Un microfono vicino ad una panchina, le postazioni per i musicisti e uno sfondo semplice, blu cobalto. Così appare il palcoscenico del Teatro Quirino di Roma il primo Ottobre per lo spettacolo musicale di e con Pierre Santini “Come
di”, messa in scena di Gerard Gelas. Santini, attore e regista
parigino, formatosi presso Jacques Lecoq e il Théâtre national populaire
nel periodo di Jean Vilar, qui si spoglia delle sue mille maschere per
rivelare, o meglio cantare, in tutta semplicità la sua grande passione
per Paolo Conte;
ed è tutto qui lo spettacolo “Come di”: una passeggiata musicale attraverso un repertorio scelto tra le ballate blues di Conte tradotte in francese. Ed è appunto con la semplicità delle sue parole che comincia lo spettacolo, non le parole di un copione, ma le parole di un uomo che parla ad un pubblico: “Ho voluto tradurre le bellissime parole di Paolo Conte per far conoscere la sua poesia al pubblico francese, avevo voglia di condividere questo amore per la sua musica. Questo sogno lo racconto oggi dopo aver combattuto contro il vento e le maree grazie alla complicità di qualche amico e alla fiducia dello stesso Paolo che mi ha sempre incoraggiato e che segue con occhio attento e divertito questo progetto che molti definirebbero folle ”. Tra i brani suonati si susseguono: Come di, la bellissima Gelato al limone, Angelino, Tango blu, esplode Allez viens traduzione di Vieni via con me, incanta Dal loggione fa ballare sulle poltrone Dancing.
La voce di Santini è calda, roca, esplicitamente ispirata ai modi del suo beniamino, fanno sorridere i suoi movimenti un po' goffi, un po' jazz, sulla musica del cantautore genovese. Lo accompagna il talento di quattro musicisti: Franck Herrggot al piano, Patrick Brugalière alla fisarmonica, Philippe Rivallonou-Drevet al basso e contrabbasso e Thomas Hue alla batteria. Non ci sono momenti di commedia, pièce da saltimbanco tra una chanson e l’altra; bensì narrazioni di vita, di esperienze. Santini non è semplice interprete di Conte, rivive, performa, crea nuovamente, riempie di altri significati, le parole di Conte; i paesaggi, le memorie e le fantasie del genovese si declinano con la genuinità del parigino d'origine italiana: la passione per le donne, l'amore per il mare, il piacere di stare sul palco, gli imprevedibili incontri cui la vita ci sottopone...
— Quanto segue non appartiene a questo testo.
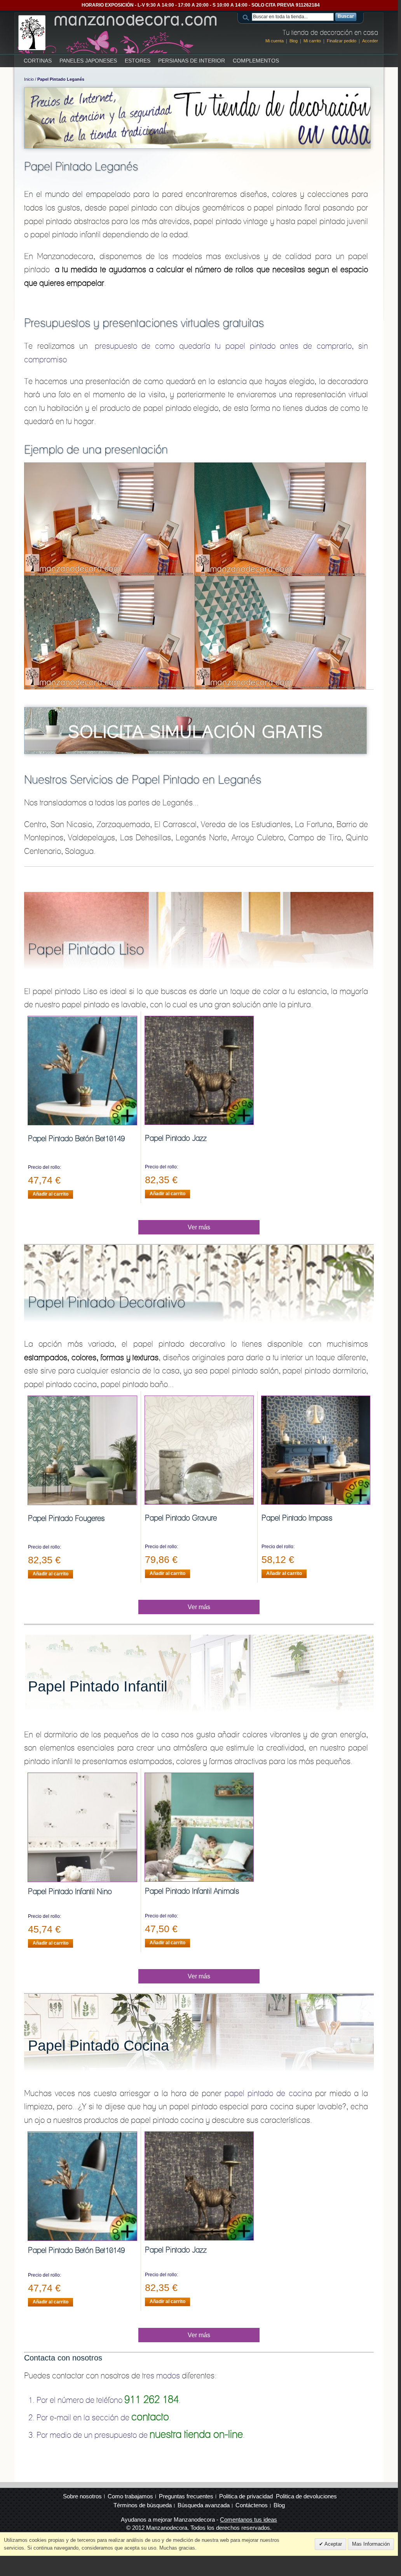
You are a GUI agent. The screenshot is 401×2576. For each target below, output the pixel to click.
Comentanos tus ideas (248, 2519)
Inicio (29, 79)
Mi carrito (312, 40)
Il pubblico non è quello delle grande occasioni, ma poco importa, affezionato e partecipe segue Santini in ogni brano, con brusii a tempo e battiti di mano. Santini parla un po’ in italiano e un po’ in francese e ci regala una ritrovata bellezza nell’ascolto di un autore così amato come Paolo Conte, il tutto congiunto ad una certa atmosfera parigina. Così è facile immaginare un Quirino un po' francese al tempo di un “Azzurro” jazzato.